The mechanism of the olfactory apparatus is, as a whole, simpler than that of sight and hearing; but the sensation is subordinated to many individual anatomical peculiarities. As much can be said of touch and taste, which require contact of the excitant, while sight and hearing merely register the vibrations transmitted by a medium. It is easy to conceive how the condition of the membranes, the form of the nasal passages, etc., may affect the sensation.

A distinction is made in medicine between respiratory anosmias which depend on the formation of the organs and the condition of the connective tissues, and essential anosmias which result from atrophy of the nerves. Anosmias are frequent; some are congenital, many are senile and temporary, and connected with traumatisms, hemianesthesia, aphasia, and hemiplegia. We can not expect to find as concordant reactions for the smell as for the sense of color or the sense of form. It is nevertheless a matter of interest to investigate, on as good subjects as we can get, the influence of different odors on sensibility; or, in other words, to determine the weight of odorous vapor which it is necessary to breathe and accumulate in the nasal f ossse to make a perfume perceptible. That is the purpose of olfactometers. The olfactometer gives, besides this, the intensity of a perfume. The larger the perceptible minimum of a perfume, the less intense the perfume is, and it is this intensity which determines the price of a perfume, the delicacy of its odor being the same.

The olfactory sense is followed by effects of different kinds of intensity from those of sight and hearing, and may be accompanied by a kind of poisoning.
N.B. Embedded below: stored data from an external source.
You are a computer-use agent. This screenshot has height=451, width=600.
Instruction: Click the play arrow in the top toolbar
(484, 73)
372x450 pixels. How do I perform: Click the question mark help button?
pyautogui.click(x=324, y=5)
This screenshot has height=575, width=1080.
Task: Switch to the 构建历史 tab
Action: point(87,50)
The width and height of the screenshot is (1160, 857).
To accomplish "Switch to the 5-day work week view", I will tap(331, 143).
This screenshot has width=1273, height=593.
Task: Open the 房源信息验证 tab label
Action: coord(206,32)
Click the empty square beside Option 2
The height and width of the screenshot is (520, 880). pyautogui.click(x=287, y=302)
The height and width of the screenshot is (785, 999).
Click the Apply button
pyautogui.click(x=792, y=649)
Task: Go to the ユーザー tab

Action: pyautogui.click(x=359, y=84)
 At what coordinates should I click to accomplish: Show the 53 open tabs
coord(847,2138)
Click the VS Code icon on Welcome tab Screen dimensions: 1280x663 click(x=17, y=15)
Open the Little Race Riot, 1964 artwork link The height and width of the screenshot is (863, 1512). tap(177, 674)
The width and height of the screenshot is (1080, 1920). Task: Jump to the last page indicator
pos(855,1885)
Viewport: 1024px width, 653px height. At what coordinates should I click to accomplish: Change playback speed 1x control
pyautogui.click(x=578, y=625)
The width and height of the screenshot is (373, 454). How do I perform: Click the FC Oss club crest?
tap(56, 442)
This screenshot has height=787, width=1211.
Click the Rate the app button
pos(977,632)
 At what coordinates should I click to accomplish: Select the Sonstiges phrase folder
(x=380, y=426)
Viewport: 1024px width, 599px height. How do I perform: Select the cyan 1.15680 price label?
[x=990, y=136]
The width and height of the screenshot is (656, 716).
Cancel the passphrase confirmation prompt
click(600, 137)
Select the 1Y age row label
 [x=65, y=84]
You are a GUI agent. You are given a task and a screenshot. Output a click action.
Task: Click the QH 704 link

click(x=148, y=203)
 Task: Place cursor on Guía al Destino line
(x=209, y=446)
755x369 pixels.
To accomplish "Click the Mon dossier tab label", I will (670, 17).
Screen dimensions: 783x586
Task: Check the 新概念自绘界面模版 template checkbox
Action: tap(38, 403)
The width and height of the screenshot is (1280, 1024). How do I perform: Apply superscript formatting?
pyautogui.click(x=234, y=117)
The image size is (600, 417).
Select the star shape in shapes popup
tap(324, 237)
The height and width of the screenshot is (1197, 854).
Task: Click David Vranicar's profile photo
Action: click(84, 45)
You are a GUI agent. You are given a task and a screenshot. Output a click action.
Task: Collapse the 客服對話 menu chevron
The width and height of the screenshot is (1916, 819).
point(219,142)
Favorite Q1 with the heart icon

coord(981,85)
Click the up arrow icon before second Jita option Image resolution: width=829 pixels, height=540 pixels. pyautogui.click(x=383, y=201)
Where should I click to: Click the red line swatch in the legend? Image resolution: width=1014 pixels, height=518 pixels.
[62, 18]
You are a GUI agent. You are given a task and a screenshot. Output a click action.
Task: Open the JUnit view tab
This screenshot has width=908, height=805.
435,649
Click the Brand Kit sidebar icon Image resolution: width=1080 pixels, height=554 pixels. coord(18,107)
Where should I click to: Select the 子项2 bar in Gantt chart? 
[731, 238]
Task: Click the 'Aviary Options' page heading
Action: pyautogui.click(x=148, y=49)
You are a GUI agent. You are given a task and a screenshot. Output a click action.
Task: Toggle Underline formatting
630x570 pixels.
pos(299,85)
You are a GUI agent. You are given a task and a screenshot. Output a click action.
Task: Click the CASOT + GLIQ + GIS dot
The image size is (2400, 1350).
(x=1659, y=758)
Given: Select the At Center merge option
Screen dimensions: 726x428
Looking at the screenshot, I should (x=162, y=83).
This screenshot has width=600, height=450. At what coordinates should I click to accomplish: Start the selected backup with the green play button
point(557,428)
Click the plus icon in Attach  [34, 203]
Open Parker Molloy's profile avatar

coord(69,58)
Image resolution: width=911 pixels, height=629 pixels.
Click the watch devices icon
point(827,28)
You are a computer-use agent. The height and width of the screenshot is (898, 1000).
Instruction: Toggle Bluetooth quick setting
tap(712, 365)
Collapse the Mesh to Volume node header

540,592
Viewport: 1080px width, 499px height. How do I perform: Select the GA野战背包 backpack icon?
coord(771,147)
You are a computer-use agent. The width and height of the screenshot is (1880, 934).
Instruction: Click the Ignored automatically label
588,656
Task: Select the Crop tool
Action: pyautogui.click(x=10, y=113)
The old medical books are full of stories of it. There are those of a girl killed by the exhalations of violets; of a woman seized with a violent headache from sleeping on a bed of roses; and of a girl who lost her voice by smelling of a bouquet. Ancient medicine attributed curative properties to perfumes, particularly to those of the rose, musk, and benzoin. The intensity of the effects of perfumes makes a rapid succession of sensations almost impossible; for consecutive odors cause a rapid anæsthesia of the sense; on the other hand, if the times separating two successive sensations are too long, it becomes impossible to combine them, and the anticipated effect is disturbed by strange feelings. In short, smell is rather the complement of other excitations than an artistic excitation like a melody or a picture. Its function is, nevertheless, very important. By virtue of its volatility it is a valuable prophylactic; by the great intensity of its effects it can bring about salutary modifications of physiological functions, particularly of the amplitude of respiration; and it possesses in the highest degree the luxurious character of every artistic enjoyment. Flavor has an essential part in nutrition; so has touch. Hearing and sight are indispensable to relations with other persons; but smell, necessary to the animal for finding its prey and avoiding danger, has become, under normal conditions, an almost useless sense to man, since the refinements of civilization tend to prevent the production of miasms and the pestilential odors from which he has to protect himself. It is therefore becoming more and more a sense of luxury for civilized man; and that, perhaps, is the reason why poets, from the author of the Song of Songs down, have associated all kinds of beauty and joy with perfumes.—Translated for The Popular Science Monthly from the Revue Scientifique.